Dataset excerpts
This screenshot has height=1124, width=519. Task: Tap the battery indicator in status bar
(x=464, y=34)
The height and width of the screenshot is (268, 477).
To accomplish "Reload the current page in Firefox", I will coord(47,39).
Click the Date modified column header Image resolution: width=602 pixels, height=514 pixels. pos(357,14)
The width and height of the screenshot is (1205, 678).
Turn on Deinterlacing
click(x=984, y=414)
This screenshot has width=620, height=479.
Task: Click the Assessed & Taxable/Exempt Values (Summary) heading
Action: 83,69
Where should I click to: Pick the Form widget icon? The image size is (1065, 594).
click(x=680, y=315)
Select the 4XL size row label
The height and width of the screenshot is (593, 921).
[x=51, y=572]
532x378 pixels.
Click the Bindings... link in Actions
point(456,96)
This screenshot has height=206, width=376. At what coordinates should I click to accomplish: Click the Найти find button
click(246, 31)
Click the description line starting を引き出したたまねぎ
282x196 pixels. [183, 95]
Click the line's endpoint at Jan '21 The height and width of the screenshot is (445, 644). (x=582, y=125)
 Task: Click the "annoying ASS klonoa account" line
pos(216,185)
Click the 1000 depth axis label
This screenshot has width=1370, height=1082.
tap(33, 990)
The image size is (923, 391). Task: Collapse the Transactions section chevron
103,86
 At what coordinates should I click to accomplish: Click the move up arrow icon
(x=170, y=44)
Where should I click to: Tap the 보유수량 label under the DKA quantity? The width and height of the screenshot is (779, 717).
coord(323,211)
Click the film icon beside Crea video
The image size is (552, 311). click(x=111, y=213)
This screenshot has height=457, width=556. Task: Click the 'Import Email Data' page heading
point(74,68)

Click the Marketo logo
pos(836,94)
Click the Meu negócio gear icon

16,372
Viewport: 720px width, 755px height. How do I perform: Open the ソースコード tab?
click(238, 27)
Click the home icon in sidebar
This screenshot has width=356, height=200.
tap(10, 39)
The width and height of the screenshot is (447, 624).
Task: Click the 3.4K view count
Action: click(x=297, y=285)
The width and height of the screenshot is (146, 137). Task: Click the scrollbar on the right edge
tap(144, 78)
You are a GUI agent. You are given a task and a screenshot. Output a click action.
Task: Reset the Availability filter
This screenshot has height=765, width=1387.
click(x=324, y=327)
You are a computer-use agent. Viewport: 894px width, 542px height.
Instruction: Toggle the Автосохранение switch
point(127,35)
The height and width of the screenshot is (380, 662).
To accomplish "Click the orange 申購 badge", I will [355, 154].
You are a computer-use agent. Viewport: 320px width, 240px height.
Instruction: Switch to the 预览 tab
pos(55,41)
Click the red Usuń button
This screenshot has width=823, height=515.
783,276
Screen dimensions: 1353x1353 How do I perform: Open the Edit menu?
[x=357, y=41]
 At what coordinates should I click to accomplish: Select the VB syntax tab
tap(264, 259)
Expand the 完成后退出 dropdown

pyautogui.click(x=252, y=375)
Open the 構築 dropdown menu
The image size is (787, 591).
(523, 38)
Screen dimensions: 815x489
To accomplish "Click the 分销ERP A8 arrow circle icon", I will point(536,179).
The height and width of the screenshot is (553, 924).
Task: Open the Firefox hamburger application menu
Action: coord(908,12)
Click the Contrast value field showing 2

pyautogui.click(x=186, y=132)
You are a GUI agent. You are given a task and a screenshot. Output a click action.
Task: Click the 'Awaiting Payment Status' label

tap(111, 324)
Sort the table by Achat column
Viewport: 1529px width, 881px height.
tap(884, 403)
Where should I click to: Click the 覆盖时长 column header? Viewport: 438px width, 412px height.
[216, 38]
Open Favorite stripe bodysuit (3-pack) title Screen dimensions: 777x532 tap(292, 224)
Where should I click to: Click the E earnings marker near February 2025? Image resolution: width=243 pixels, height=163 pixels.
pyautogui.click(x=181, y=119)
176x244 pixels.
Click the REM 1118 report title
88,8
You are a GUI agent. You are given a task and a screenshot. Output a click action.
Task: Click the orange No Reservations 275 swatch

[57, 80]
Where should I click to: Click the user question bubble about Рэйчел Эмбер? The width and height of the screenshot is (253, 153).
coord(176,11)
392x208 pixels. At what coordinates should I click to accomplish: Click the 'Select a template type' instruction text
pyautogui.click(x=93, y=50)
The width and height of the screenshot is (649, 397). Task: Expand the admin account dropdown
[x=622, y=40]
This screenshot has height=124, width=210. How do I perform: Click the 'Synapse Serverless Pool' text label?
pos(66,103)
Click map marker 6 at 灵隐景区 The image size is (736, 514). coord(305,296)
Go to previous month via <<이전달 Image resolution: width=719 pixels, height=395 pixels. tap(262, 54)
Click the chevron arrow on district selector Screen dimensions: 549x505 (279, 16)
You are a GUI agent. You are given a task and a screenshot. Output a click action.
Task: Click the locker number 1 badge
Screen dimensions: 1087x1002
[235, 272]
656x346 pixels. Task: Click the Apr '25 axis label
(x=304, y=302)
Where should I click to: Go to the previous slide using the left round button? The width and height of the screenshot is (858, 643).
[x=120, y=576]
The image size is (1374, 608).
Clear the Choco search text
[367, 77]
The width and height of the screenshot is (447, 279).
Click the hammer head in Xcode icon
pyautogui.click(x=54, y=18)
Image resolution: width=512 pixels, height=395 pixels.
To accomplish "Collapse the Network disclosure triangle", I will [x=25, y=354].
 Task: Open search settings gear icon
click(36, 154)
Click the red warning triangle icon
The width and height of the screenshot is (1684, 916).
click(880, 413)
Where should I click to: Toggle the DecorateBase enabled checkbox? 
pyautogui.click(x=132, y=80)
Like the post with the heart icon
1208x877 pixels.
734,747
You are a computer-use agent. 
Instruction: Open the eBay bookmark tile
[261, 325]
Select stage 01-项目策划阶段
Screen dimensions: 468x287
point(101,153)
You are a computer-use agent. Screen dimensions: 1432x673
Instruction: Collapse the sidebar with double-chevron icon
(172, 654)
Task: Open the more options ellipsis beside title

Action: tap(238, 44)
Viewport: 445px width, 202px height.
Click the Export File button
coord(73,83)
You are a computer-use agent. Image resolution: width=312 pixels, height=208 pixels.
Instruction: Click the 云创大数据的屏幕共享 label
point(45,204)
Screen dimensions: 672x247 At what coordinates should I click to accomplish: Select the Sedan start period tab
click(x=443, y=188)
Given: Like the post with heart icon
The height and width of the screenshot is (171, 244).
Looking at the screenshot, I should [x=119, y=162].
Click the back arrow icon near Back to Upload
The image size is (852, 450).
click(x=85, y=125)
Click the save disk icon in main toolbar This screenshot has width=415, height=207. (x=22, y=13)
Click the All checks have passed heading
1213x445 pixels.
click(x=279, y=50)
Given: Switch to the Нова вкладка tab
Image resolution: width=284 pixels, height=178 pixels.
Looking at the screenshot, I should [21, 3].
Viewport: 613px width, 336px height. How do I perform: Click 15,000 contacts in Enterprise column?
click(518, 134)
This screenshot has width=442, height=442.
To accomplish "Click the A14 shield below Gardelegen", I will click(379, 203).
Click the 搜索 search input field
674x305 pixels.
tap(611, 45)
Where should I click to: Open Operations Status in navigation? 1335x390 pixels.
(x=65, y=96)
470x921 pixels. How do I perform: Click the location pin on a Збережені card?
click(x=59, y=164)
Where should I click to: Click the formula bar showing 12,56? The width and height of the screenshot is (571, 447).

▶ **WORK REQUIRED**
Output every record without changing any wording.

▶ **REPLY**
This screenshot has height=1124, width=519. Task: Tap the battery indicator in status bar
(x=464, y=34)
The height and width of the screenshot is (268, 477).
To accomplish "Reload the current page in Firefox", I will coord(47,39).
Click the Date modified column header Image resolution: width=602 pixels, height=514 pixels. pos(357,14)
The width and height of the screenshot is (1205, 678).
Turn on Deinterlacing
click(x=984, y=414)
This screenshot has width=620, height=479.
Task: Click the Assessed & Taxable/Exempt Values (Summary) heading
Action: 83,69
Where should I click to: Pick the Form widget icon? The image size is (1065, 594).
click(x=680, y=315)
Select the 4XL size row label
The height and width of the screenshot is (593, 921).
[x=51, y=572]
532x378 pixels.
Click the Bindings... link in Actions
point(456,96)
This screenshot has height=206, width=376. At what coordinates should I click to accomplish: Click the Найти find button
click(246, 31)
Click the description line starting を引き出したたまねぎ
282x196 pixels. [183, 95]
Click the line's endpoint at Jan '21 The height and width of the screenshot is (445, 644). (x=582, y=125)
 Task: Click the "annoying ASS klonoa account" line
pos(216,185)
Click the 1000 depth axis label
This screenshot has width=1370, height=1082.
tap(33, 990)
The image size is (923, 391). Task: Collapse the Transactions section chevron
103,86
 At what coordinates should I click to accomplish: Click the move up arrow icon
(x=170, y=44)
Where should I click to: Tap the 보유수량 label under the DKA quantity? The width and height of the screenshot is (779, 717).
coord(323,211)
Click the film icon beside Crea video
The image size is (552, 311). click(x=111, y=213)
This screenshot has height=457, width=556. Task: Click the 'Import Email Data' page heading
point(74,68)

Click the Marketo logo
pos(836,94)
Click the Meu negócio gear icon

16,372
Viewport: 720px width, 755px height. How do I perform: Open the ソースコード tab?
click(238, 27)
Click the home icon in sidebar
This screenshot has width=356, height=200.
tap(10, 39)
The width and height of the screenshot is (447, 624).
Task: Click the 3.4K view count
Action: click(x=297, y=285)
The width and height of the screenshot is (146, 137). Task: Click the scrollbar on the right edge
tap(144, 78)
You are a GUI agent. You are given a task and a screenshot. Output a click action.
Task: Reset the Availability filter
This screenshot has height=765, width=1387.
click(x=324, y=327)
You are a computer-use agent. Viewport: 894px width, 542px height.
Instruction: Toggle the Автосохранение switch
point(127,35)
The height and width of the screenshot is (380, 662).
To accomplish "Click the orange 申購 badge", I will [355, 154].
You are a computer-use agent. Viewport: 320px width, 240px height.
Instruction: Switch to the 预览 tab
pos(55,41)
Click the red Usuń button
This screenshot has width=823, height=515.
783,276
Screen dimensions: 1353x1353 How do I perform: Open the Edit menu?
[x=357, y=41]
 At what coordinates should I click to accomplish: Select the VB syntax tab
tap(264, 259)
Expand the 完成后退出 dropdown

pyautogui.click(x=252, y=375)
Open the 構築 dropdown menu
The image size is (787, 591).
(523, 38)
Screen dimensions: 815x489
To accomplish "Click the 分销ERP A8 arrow circle icon", I will point(536,179).
The height and width of the screenshot is (553, 924).
Task: Open the Firefox hamburger application menu
Action: coord(908,12)
Click the Contrast value field showing 2

pyautogui.click(x=186, y=132)
You are a GUI agent. You are given a task and a screenshot. Output a click action.
Task: Click the 'Awaiting Payment Status' label

tap(111, 324)
Sort the table by Achat column
Viewport: 1529px width, 881px height.
tap(884, 403)
Where should I click to: Click the 覆盖时长 column header? Viewport: 438px width, 412px height.
[216, 38]
Open Favorite stripe bodysuit (3-pack) title Screen dimensions: 777x532 tap(292, 224)
Where should I click to: Click the E earnings marker near February 2025? Image resolution: width=243 pixels, height=163 pixels.
pyautogui.click(x=181, y=119)
176x244 pixels.
Click the REM 1118 report title
88,8
You are a GUI agent. You are given a task and a screenshot. Output a click action.
Task: Click the orange No Reservations 275 swatch

[57, 80]
Where should I click to: Click the user question bubble about Рэйчел Эмбер? The width and height of the screenshot is (253, 153).
coord(176,11)
392x208 pixels. At what coordinates should I click to accomplish: Click the 'Select a template type' instruction text
pyautogui.click(x=93, y=50)
The width and height of the screenshot is (649, 397). Task: Expand the admin account dropdown
[x=622, y=40]
This screenshot has height=124, width=210. How do I perform: Click the 'Synapse Serverless Pool' text label?
pos(66,103)
Click map marker 6 at 灵隐景区 The image size is (736, 514). coord(305,296)
Go to previous month via <<이전달 Image resolution: width=719 pixels, height=395 pixels. tap(262, 54)
Click the chevron arrow on district selector Screen dimensions: 549x505 (279, 16)
You are a GUI agent. You are given a task and a screenshot. Output a click action.
Task: Click the locker number 1 badge
Screen dimensions: 1087x1002
[235, 272]
656x346 pixels. Task: Click the Apr '25 axis label
(x=304, y=302)
Where should I click to: Go to the previous slide using the left round button? The width and height of the screenshot is (858, 643).
[x=120, y=576]
The image size is (1374, 608).
Clear the Choco search text
[367, 77]
The width and height of the screenshot is (447, 279).
Click the hammer head in Xcode icon
pyautogui.click(x=54, y=18)
Image resolution: width=512 pixels, height=395 pixels.
To accomplish "Collapse the Network disclosure triangle", I will [x=25, y=354].
 Task: Open search settings gear icon
click(36, 154)
Click the red warning triangle icon
The width and height of the screenshot is (1684, 916).
click(880, 413)
Where should I click to: Toggle the DecorateBase enabled checkbox? 
pyautogui.click(x=132, y=80)
Like the post with the heart icon
1208x877 pixels.
734,747
You are a computer-use agent. 
Instruction: Open the eBay bookmark tile
[261, 325]
Select stage 01-项目策划阶段
Screen dimensions: 468x287
point(101,153)
You are a computer-use agent. Screen dimensions: 1432x673
Instruction: Collapse the sidebar with double-chevron icon
(172, 654)
Task: Open the more options ellipsis beside title

Action: tap(238, 44)
Viewport: 445px width, 202px height.
Click the Export File button
coord(73,83)
You are a computer-use agent. Image resolution: width=312 pixels, height=208 pixels.
Instruction: Click the 云创大数据的屏幕共享 label
point(45,204)
Screen dimensions: 672x247 At what coordinates should I click to accomplish: Select the Sedan start period tab
click(x=443, y=188)
Given: Like the post with heart icon
The height and width of the screenshot is (171, 244).
Looking at the screenshot, I should [x=119, y=162].
Click the back arrow icon near Back to Upload
The image size is (852, 450).
click(x=85, y=125)
Click the save disk icon in main toolbar This screenshot has width=415, height=207. (x=22, y=13)
Click the All checks have passed heading
1213x445 pixels.
click(x=279, y=50)
Given: Switch to the Нова вкладка tab
Image resolution: width=284 pixels, height=178 pixels.
Looking at the screenshot, I should [21, 3].
Viewport: 613px width, 336px height. How do I perform: Click 15,000 contacts in Enterprise column?
click(518, 134)
This screenshot has width=442, height=442.
To accomplish "Click the A14 shield below Gardelegen", I will click(379, 203).
Click the 搜索 search input field
674x305 pixels.
tap(611, 45)
Where should I click to: Open Operations Status in navigation? 1335x390 pixels.
(x=65, y=96)
470x921 pixels. How do I perform: Click the location pin on a Збережені card?
click(x=59, y=164)
Where should I click to: Click the formula bar showing 12,56? The width and height of the screenshot is (571, 447).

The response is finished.